# What needs to be done
Look over the entries below. Report how many lines hold the word "avatar", and only that.

# Source data
------------------------
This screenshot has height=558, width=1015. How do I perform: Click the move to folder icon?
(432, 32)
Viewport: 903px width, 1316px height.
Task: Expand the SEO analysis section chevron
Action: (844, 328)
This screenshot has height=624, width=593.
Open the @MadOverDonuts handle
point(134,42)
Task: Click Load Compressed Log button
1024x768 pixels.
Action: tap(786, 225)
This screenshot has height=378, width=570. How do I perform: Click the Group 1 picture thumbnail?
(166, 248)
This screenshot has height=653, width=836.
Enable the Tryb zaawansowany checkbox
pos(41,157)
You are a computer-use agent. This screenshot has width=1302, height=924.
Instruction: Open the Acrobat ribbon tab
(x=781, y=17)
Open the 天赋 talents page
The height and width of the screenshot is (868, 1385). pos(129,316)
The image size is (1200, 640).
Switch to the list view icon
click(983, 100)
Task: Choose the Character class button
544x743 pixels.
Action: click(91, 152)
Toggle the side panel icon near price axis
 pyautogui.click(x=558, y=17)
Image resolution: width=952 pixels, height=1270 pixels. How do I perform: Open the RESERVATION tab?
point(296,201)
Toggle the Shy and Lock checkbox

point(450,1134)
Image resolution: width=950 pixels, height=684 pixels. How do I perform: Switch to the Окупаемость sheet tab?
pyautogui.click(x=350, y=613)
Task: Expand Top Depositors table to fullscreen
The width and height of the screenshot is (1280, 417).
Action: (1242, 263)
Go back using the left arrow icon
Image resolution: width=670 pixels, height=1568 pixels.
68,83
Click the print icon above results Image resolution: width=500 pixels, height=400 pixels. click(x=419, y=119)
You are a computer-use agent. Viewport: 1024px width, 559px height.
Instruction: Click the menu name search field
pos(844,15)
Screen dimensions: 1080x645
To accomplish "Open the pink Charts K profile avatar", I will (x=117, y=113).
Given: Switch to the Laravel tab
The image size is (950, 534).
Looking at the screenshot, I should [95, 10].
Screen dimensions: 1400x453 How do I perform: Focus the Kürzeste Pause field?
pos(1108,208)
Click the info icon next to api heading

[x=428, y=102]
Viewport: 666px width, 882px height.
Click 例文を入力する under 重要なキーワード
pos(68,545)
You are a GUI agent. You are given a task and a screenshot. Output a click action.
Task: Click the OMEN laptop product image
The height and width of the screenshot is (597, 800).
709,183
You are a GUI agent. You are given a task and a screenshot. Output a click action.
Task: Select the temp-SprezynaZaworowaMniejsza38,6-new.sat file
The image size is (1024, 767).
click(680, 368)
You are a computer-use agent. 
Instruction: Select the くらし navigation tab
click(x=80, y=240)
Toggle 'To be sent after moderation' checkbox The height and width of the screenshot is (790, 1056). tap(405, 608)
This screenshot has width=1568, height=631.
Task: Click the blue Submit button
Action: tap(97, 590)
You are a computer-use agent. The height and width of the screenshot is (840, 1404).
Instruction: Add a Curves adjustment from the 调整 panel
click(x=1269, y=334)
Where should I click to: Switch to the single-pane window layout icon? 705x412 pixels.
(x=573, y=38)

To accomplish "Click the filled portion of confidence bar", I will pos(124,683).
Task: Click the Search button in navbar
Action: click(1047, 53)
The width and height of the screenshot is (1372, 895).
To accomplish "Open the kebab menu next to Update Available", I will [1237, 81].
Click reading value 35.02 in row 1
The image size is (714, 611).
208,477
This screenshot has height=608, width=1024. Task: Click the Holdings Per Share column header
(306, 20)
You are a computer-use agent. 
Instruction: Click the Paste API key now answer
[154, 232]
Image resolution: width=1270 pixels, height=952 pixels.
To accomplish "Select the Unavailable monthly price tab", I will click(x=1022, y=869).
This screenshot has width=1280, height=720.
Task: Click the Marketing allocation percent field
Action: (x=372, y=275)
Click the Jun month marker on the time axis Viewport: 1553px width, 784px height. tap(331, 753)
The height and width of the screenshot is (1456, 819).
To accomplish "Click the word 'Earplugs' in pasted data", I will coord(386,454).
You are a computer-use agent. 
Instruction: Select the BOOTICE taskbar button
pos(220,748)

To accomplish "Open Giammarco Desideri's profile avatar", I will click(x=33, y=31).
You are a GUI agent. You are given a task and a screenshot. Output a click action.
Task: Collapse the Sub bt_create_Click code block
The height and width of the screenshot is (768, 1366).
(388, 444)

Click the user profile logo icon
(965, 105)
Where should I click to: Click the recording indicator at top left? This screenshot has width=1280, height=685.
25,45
------------------------
# Written solution
2